A primary challenge for Rockwell Automation is to convey the success of Automation Fair to manufacturers around the globe who need additional proof points of a guaranteed return on their potential automation investment.  This will require Rockwell Automation to take these proof points directly to these manufacturers, who seek the metrics and KPIs, such as the OEE of other manufacturers who have recently deployed these automation solutions, to be assured of their payback.  The ability for Rockwell Automation to effectively convey these proof points to manufacturers globally will have a direct affect on Rockwell Automation’s revenue and profit performance in 2009.

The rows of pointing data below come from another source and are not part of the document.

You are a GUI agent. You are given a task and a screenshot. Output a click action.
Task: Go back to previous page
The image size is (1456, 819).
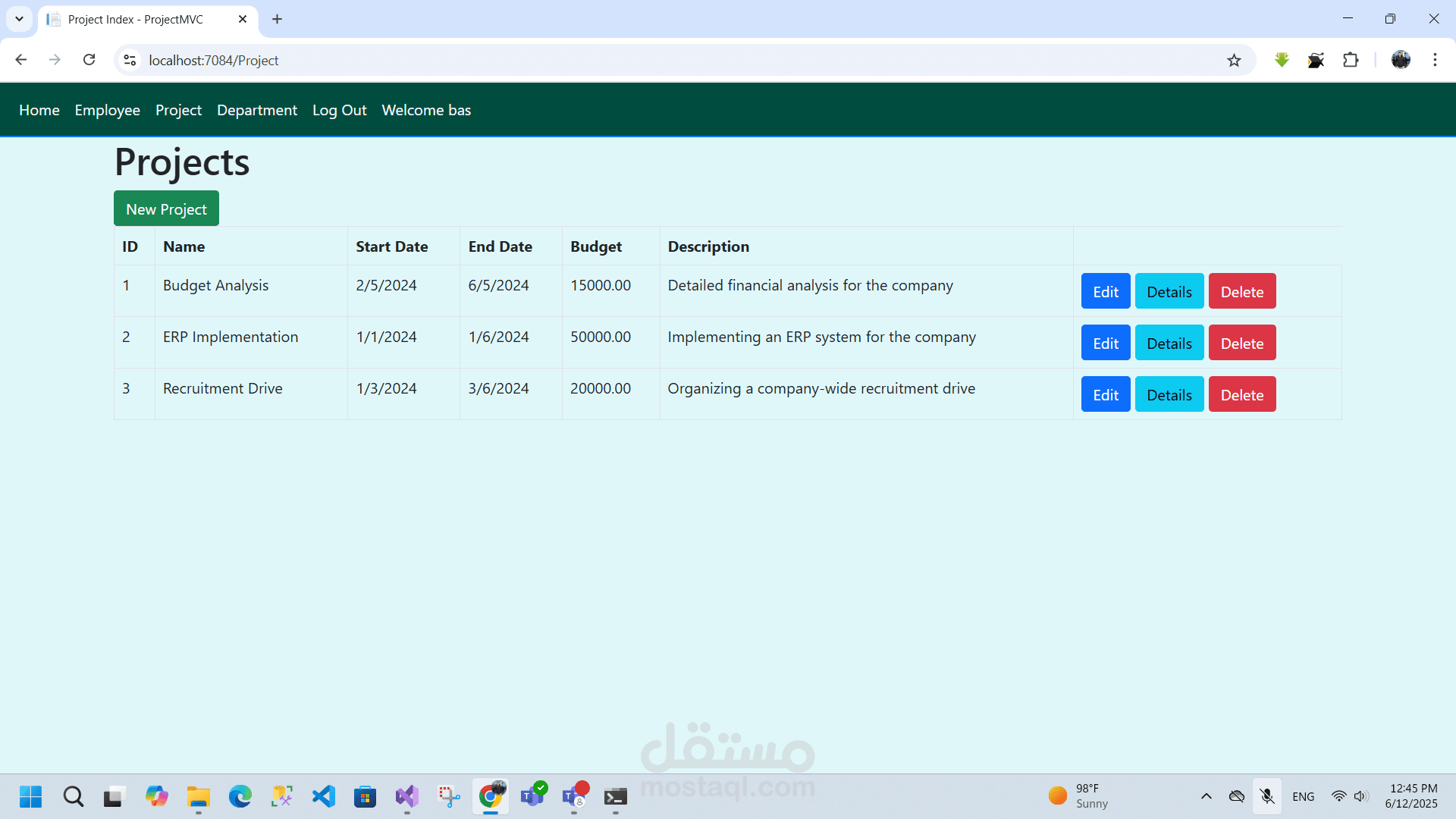point(21,60)
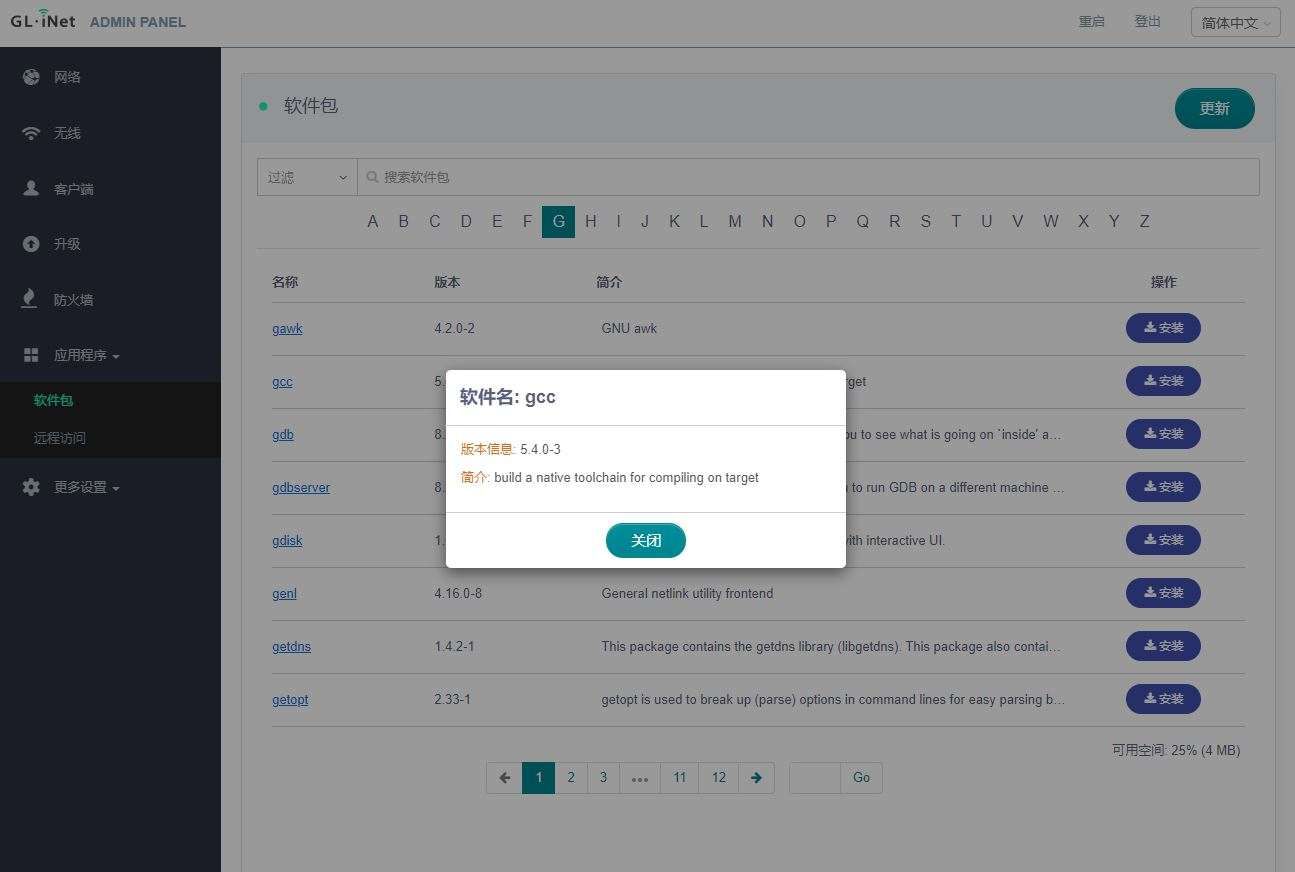Click the globe icon for 网络

pyautogui.click(x=31, y=77)
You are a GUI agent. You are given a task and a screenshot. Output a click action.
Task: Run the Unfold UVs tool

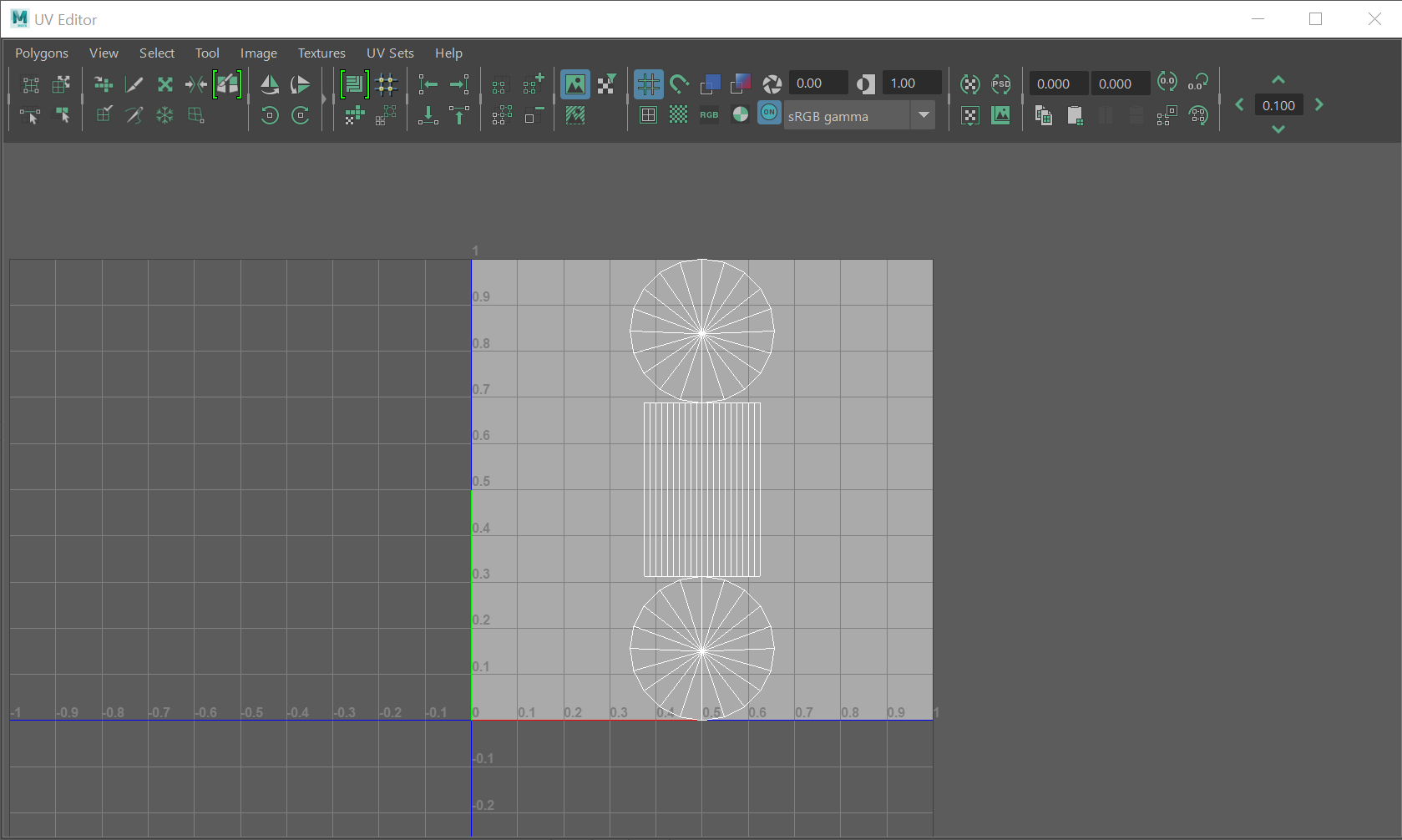click(x=164, y=83)
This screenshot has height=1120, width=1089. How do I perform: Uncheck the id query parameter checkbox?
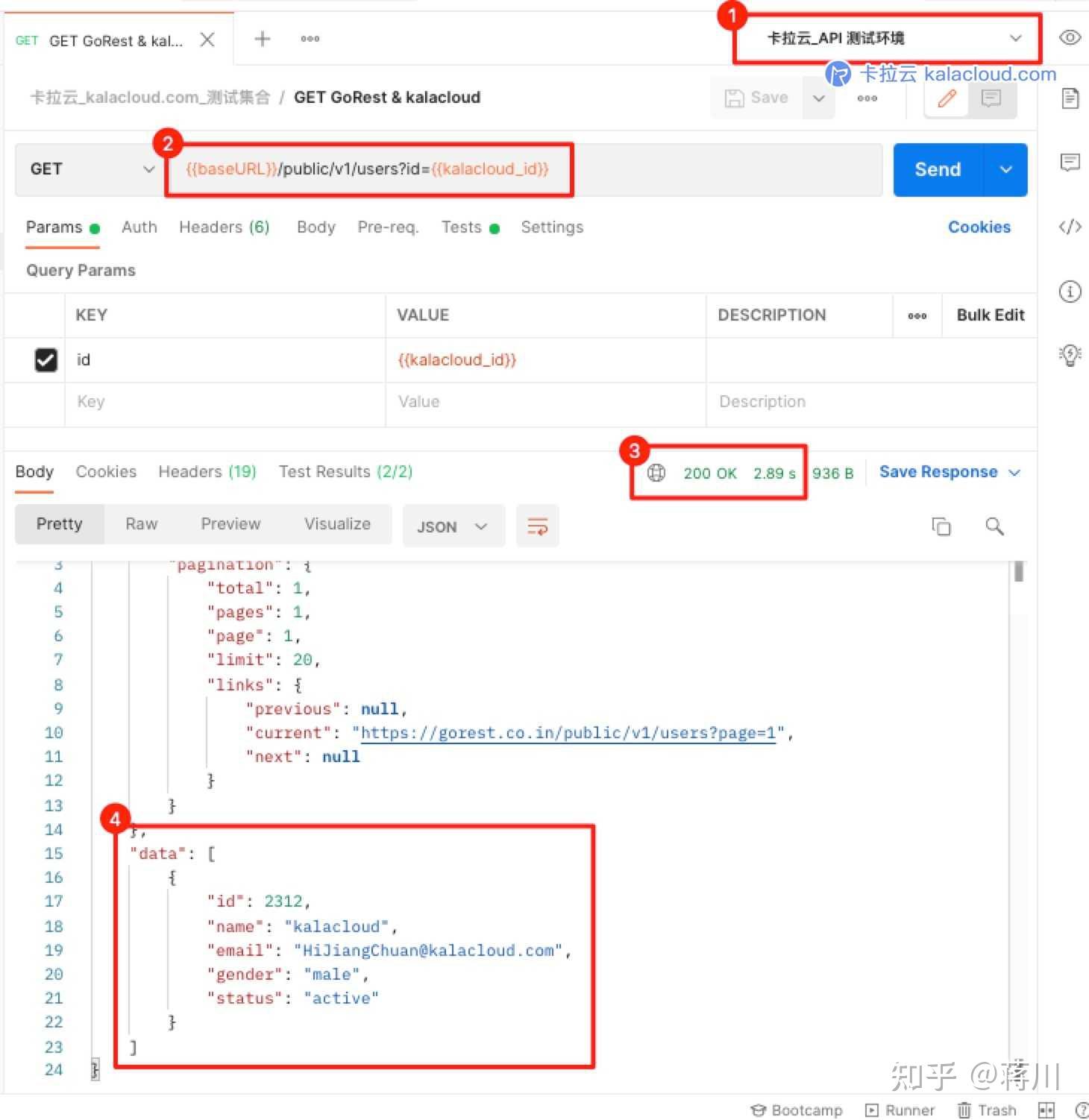pyautogui.click(x=45, y=360)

ARC feels more strongly than ever that manufacturers, processors, and OEMs should seek solutions that incorporate the concepts of PACs and CPS (Collaborative Production Systems), all which are embedded in the principles of Manufacturing Convergence.  ARC also recognizes that it takes partnerships to deliver global best in class solutions and feels that manufacturers, processors, and OEMs should leverage the best enterprise and automation solutions as part of their decision making process.  Rockwell Automation continues to demonstrate their commitment to the PAC and CPS concepts by making Integrated Architecture a company-wide obsession that permeates throughout their entire organization, as well as a common denominator theme throughout all aspects of the Automation Fair event. 


Finally, Rockwell Automation’s commitment to partnerships is clearly demonstrated by their key role at the Automation Fair event, ranging from the Cisco Systems keynote, to prominent visibility for Dassault Systèmes, Endress+Hauser, and Microsoft.